Saved entries:
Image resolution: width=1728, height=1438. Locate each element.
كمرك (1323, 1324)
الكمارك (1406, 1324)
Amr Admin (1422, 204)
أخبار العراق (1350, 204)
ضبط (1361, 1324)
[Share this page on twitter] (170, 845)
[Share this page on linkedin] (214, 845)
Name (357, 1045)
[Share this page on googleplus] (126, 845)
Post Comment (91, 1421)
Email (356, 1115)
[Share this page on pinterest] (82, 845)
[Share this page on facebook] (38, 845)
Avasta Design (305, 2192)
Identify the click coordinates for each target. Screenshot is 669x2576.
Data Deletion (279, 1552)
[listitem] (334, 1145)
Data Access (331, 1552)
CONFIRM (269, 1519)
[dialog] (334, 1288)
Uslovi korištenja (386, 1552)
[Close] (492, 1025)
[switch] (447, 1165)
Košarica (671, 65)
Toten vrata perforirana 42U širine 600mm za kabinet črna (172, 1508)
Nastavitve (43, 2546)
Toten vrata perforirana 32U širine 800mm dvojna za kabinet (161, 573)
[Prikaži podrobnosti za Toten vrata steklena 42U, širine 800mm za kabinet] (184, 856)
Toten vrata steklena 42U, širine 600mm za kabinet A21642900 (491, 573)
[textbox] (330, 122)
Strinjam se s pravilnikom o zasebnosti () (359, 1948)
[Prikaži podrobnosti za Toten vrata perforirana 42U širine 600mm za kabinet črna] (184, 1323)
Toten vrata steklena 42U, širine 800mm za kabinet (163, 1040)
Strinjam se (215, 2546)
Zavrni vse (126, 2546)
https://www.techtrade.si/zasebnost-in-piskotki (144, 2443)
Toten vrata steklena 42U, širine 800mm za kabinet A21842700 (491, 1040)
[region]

Task goal> For every line in the data above that holds "črna", return the line itself.

Task answer>
Toten vrata perforirana 42U širine 600mm za kabinet črna (172, 1508)
[Prikaži podrobnosti za Toten vrata perforirana 42U širine 600mm za kabinet črna] (184, 1323)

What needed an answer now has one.